§ Given information
_ _ _ _ _ _ _

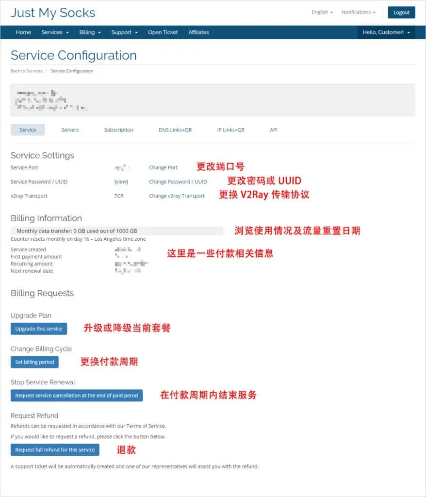The image size is (426, 497).
Task: Open the DNS Links+QR tab
Action: click(x=175, y=130)
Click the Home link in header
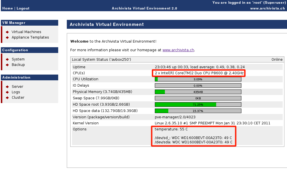Screen dimensions: 287x171 (x=7, y=8)
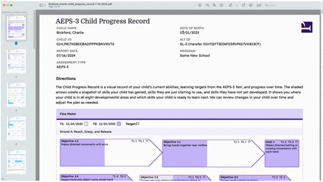Open the sidebar view options dropdown
Image resolution: width=323 pixels, height=182 pixels.
coord(45,5)

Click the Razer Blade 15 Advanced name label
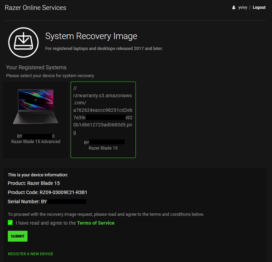point(36,141)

_ _ _ _ _ _ _

§ Aim of the task
Drop the pictures, then write out only the lines running from the one containing "Click the Home link in header" through the last line above, both included, exactly.

§ Reply
Click the Home link in header
Screen dimensions: 287x171 (x=7, y=8)
Open the sidebar view options dropdown
Image resolution: width=323 pixels, height=182 pixels.
coord(45,5)

Click the Razer Blade 15 Advanced name label
point(36,141)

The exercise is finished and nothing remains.